**УСЛОВИЕ ЗАДАНИЯ**
Перескажите кратко в виде списка абзац отрывка о присяге, начинающийся словами «К присяге по прежним обычаям», сохранив его основные факты.

**ПРЕДОСТАВЛЕННЫЙ ОТРЫВОК**
******************************

В интересной статье г. Хантинского (в Тургайской Газете), о которой я уже имел случай упомянуть, говорится:

«К присяге по прежним обычаям могут быть приводимы или сами тяжущиеся или свидетели, или поручители, выставляемые истцом или ответчиком, для удостоверения справедливости своих заявлений». «В присяжные поручители выбираются стороны из родственников до десятого колена. Степень отдаленности родства определяется судом, который назначает тем более отдаленное родство, чем вероятнее подозреваемое действие или чем ниже нравственность выбравшей поручителя стороны. Показание присяжного поручителя считается за доказательство настолько несомненное, что часто противная сторона употребляет все усилия, чтобы кончить дело миром, при одном прибытии до заката солнца в назначенное место (на могилу предка, бугор, озеро и т. п.) лиц, избранных в присяжные поручители. — С другой стороны, неявка их на указанное место, без уважительных причин, признается неизбежным поводом к обвинению лица, за которое им следовало присягать. Присяга, дается ли она свидетелями или поручителями, признается во всяком случае очистительной, и принятие ее зависит от доброй воли указываемого тяжущимися лица. Почти все приговоры народного суда, где требуется присяга, оканчиваются большею частью так: "в случае непринесения присяги в определенный срок, такой-то признается виновным и пр." Обряд присяги у киргиз заключается в том, что присягающий должен обойти вокруг могилы какого-нибудь своего предка, а если она слишком удалена, присяга приносится на кладбище, или на другой какой-либо местности, которая может действовать на воображение степняка». «Более торжественный второй вид присяги называется "курмалдык", т. е. жертвоприношение, заключающееся в следующем: избранный для принесения очистительной присяги призывает к себе обвиняемого с его родственниками, заставляет их колоть черного барана, обходить вокруг себя и поклясться, что обвиняемый не виновен».

******************************

**БЛОК ДАННЫХ**
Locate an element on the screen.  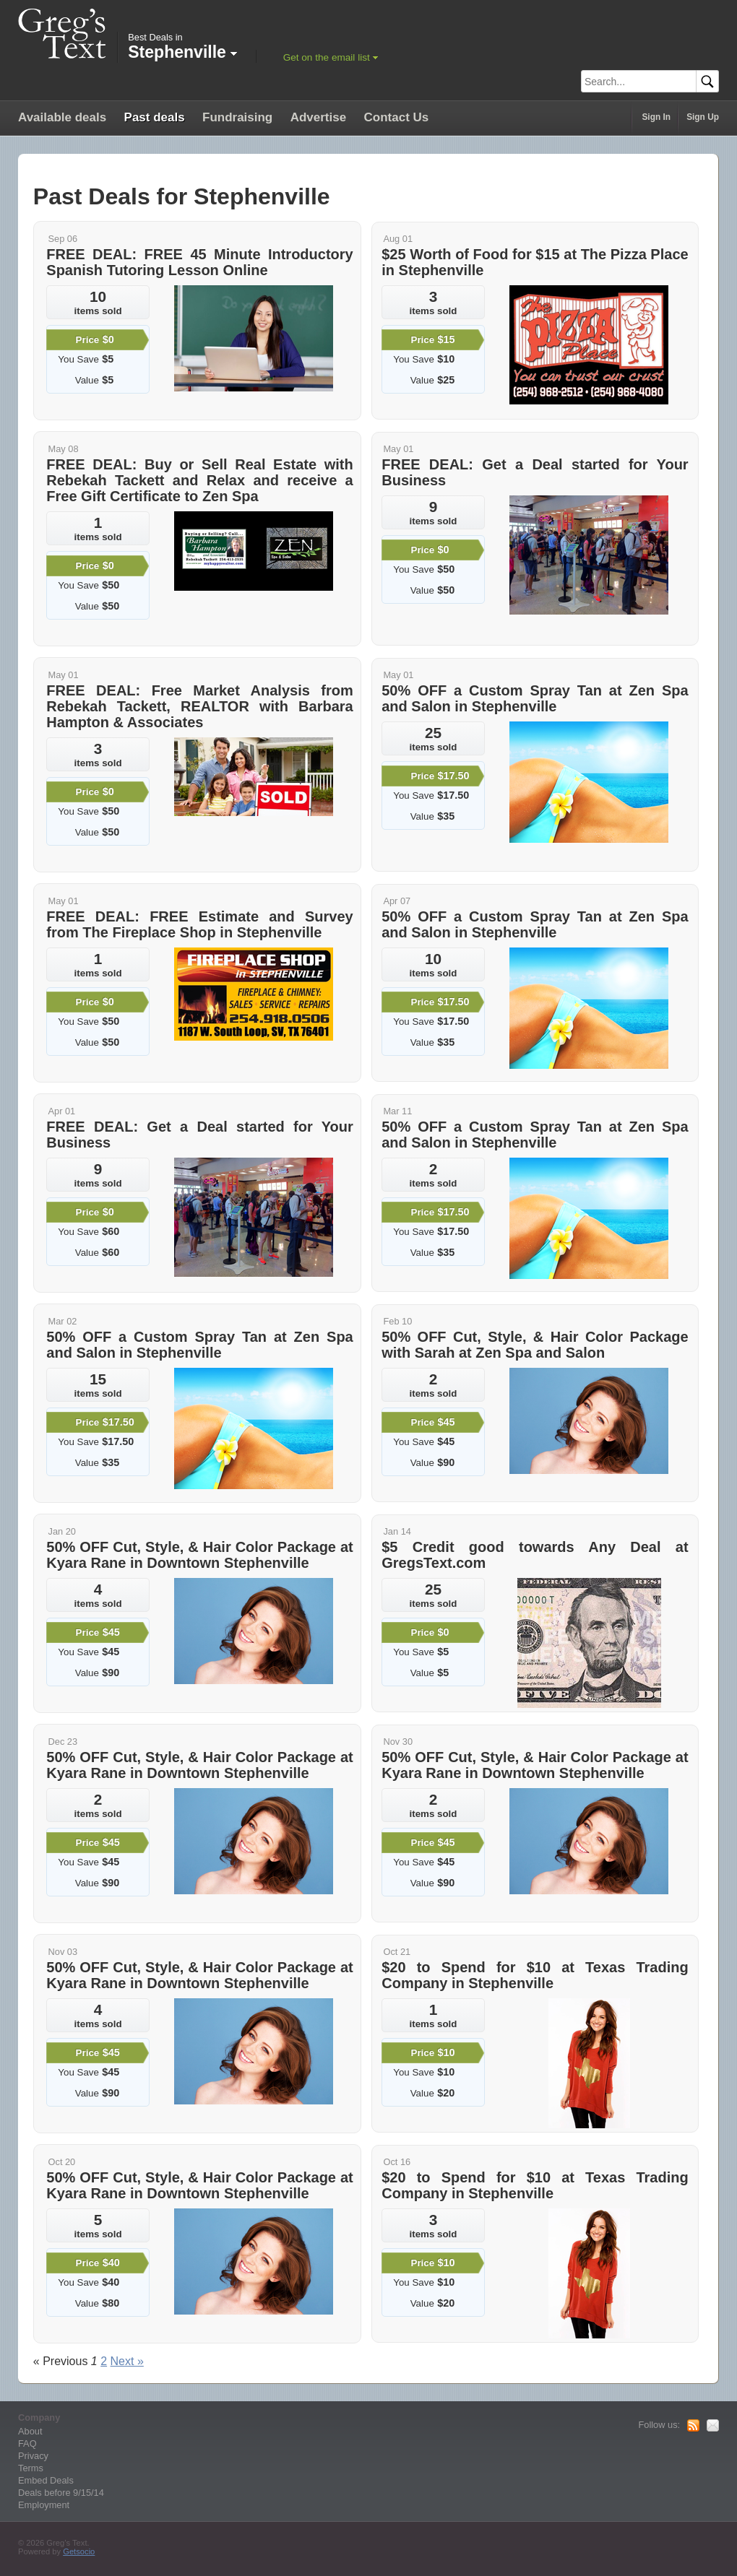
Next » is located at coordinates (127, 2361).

******************************

**РЕЗУЛЬТАТ ВЫПОЛНЕНИЯ**
- К присяге могут приводиться сами тяжущиеся, свидетели или поручители, выставленные истцом или ответчиком.
- Присяжных поручителей стороны выбирают из родственников до десятого колена. Степень родства назначает суд: тем более отдаленную, чем вероятнее подозреваемое действие или чем ниже нравственность выбравшей поручителя стороны.
- Показание поручителя считается несомненным доказательством. Противная сторона часто стремится кончить дело миром, как только избранные поручители прибудут до заката солнца в назначенное место: на могилу предка, бугор, озеро и т. п.
- Неявка поручителей без уважительных причин ведет к обвинению того, за кого они должны были присягать.
- Присяга свидетелей или поручителей во всяком случае считается очистительной, а ее принятие зависит от доброй воли указанного тяжущимися лица.
- Приговоры народного суда, требующие присяги, обычно завершаются так: при непринесении присяги в определенный срок такой-то признается виновным.
- Во время обряда присягающий обходит могилу своего предка. Если могила слишком удалена, присяга приносится на кладбище или в другом месте, способном действовать на воображение степняка.
- Более торжественный вид присяги называется «курмалдык», т. е. жертвоприношение. Избранный для очистительной присяги призывает обвиняемого с родственниками. Они колют черного барана, обходят вокруг избранного и клянутся, что обвиняемый не виновен.